I have been interested in minerals since I was a teenager when I would travel with my parents to places in the west. They gave me a copy of Fred Pough's book A Field Guide to Rocks and Minerals which I would leaf through as we passed through various states, searching for minerals to be found there. I was pretty sure that most of these could be found at the side of the roads we traveled! At about that time my mom was in college and met the curator of the geology museum there who gave me a bunch of mostly rocks and rough. Didn't matter, I was hooked from that point on. In high school I interviewed for a summer internship with the Indiana Geological Survey. Didn't get the job but thought about geology all along and even took some courses when I was in graduate school.

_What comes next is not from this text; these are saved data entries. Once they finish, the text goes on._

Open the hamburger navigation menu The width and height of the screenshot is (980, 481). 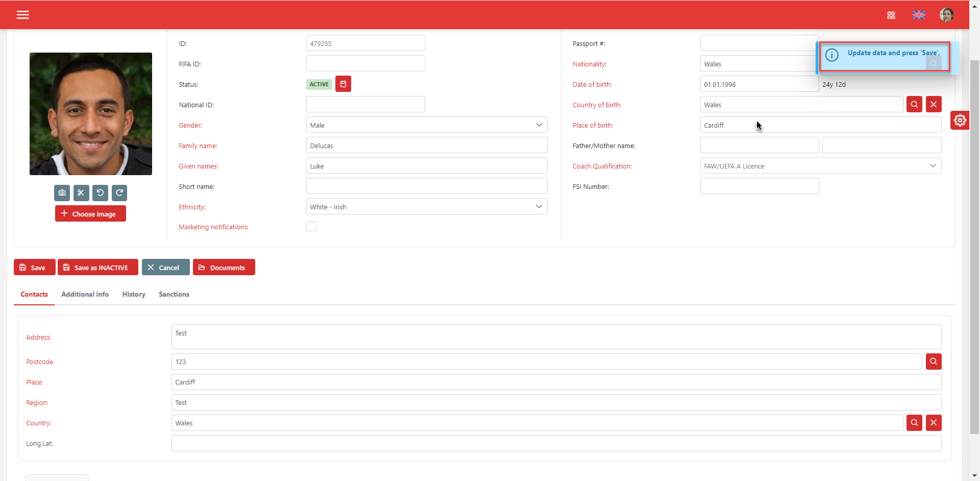pos(23,15)
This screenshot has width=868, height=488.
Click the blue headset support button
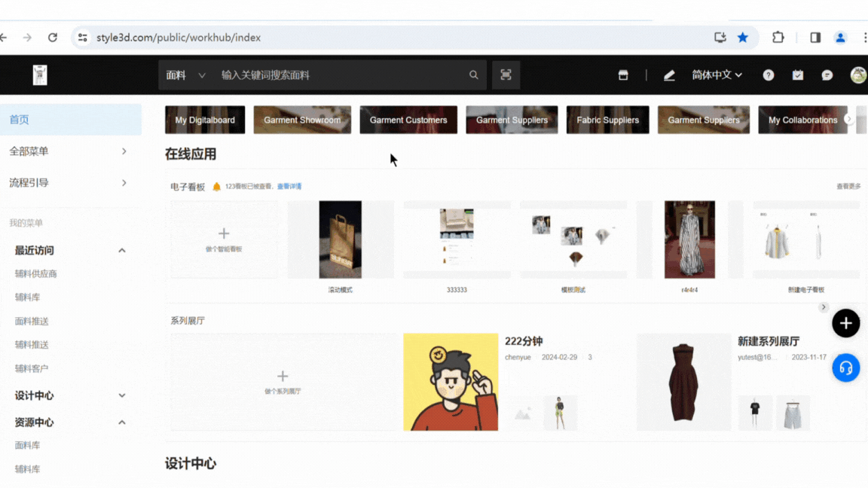pos(845,368)
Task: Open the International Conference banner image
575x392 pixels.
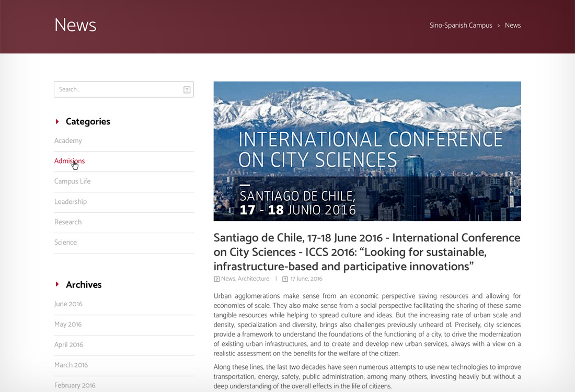Action: tap(367, 151)
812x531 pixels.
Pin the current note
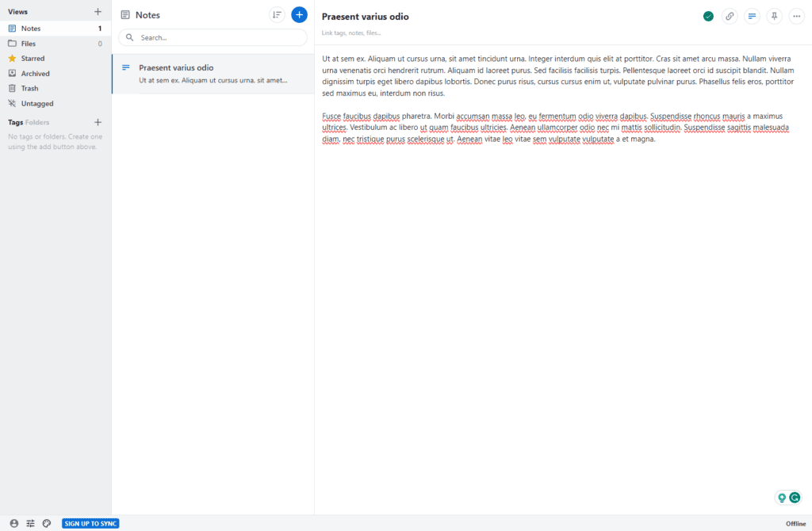pyautogui.click(x=774, y=16)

I didn't really get started as a serious collector until I was in graduate school at Indiana University and another student re-awakened my interest. During that time I met Steve Rose and Lloyd Tate and did quite a bit of field collecting. Steve and I also bought a batch of Indian minerals from Hussein Tyebjee (in India) and I launched into a mineral business with Grace that lasted over 25 years.

Over the years we sold primarily to private collectors but some of our specimens ended up in notable museums:

  • The Lyman House Memorial Museum in Hilo, HI
  • The National Museum of Natural History (Smithsonian) in Washington, DC
  • The Colorado School of Mines Geology Museum in Golden, CO
  • The Pacific Museum of Earth at the University of British Columbia, Vancouver, BC, Canada
  • The Houston Museum of Natural Sciences in Houston, TX
  • The Mineralogical & Geological Museum at Harvard University in Cambridge, MA
  • Musée de Minéralogie, ParisTech, Paris, France

We attended big trade shows in Denver, Pasadena, Tucson and Munich as well as smaller shows in places like Butte. We also sold from paper lists that we distributed periodically. Some of the specimens that were, or still are, in our collection are described in the panels below and in the links following this paragraph.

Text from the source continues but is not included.